The Washington PostDemocracy Dies in Darkness

Rising AP executive editor Sally Buzbee: Goal is to ‘help newspapers survive in the future’

November 17, 2016 at 5:54 p.m. EST

Sally Buzbee, who takes over as executive editor of the Associated Press from Kathleen Carroll in January, has served as Washington bureau chief for the past six years — meaning she has guided the wire service’s coverage for at least the entirety of the 2016 presidential election campaign. When the 2020 campaign rolls around — like, tomorrow — what advice will Buzbee give her colleagues?

“We tried super-hard to not make the horse race the entire focus of our coverage, and I think we succeeded, and we are going to redouble those efforts,” said Buzbee, referring in part to an AP series titled “Why It Matters,” on policy topics ranging from voting rights to energy. “We’ve got to dive into the issues and we have to talk to voters, but we will absolutely double and triple those efforts.”

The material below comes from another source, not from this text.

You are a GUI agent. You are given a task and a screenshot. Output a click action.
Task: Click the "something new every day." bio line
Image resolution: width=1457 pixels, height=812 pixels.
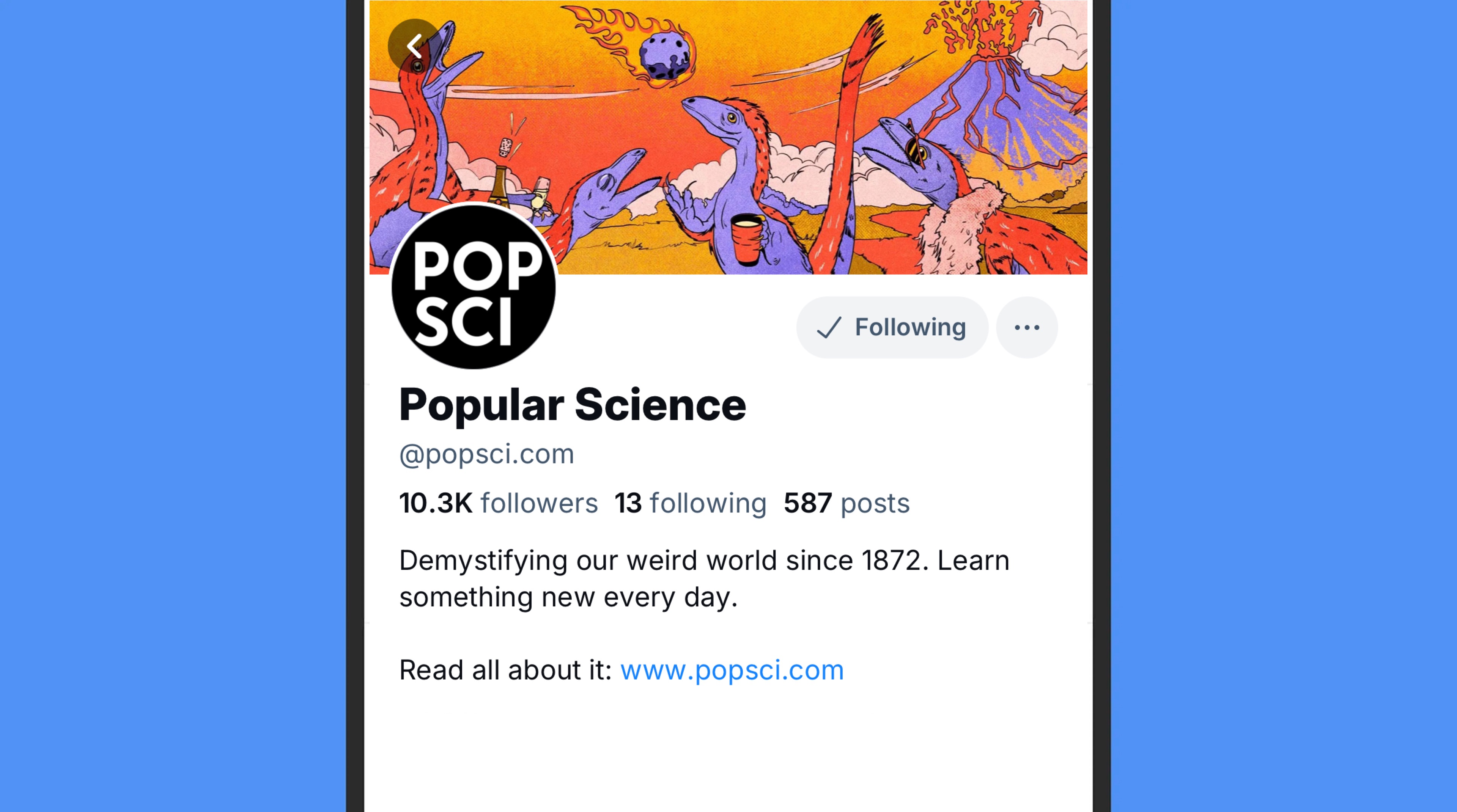pyautogui.click(x=568, y=597)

Sure, the AP does polling, but not the who’s-ahead-now sort of polling. “We do very good polling that is more focused on policy,” said Buzbee. “We don’t think the best use of our resources is horse race polling. That’s a deliberate strategic decision.” And a pretty good one, too, considering that pollsters are undergoing an industry-wide scramble to figure out how they screwed up polls in critical state after critical state after critical state — such that the Nov. 8 presidential election victory of Donald Trump came as a shock to Americans.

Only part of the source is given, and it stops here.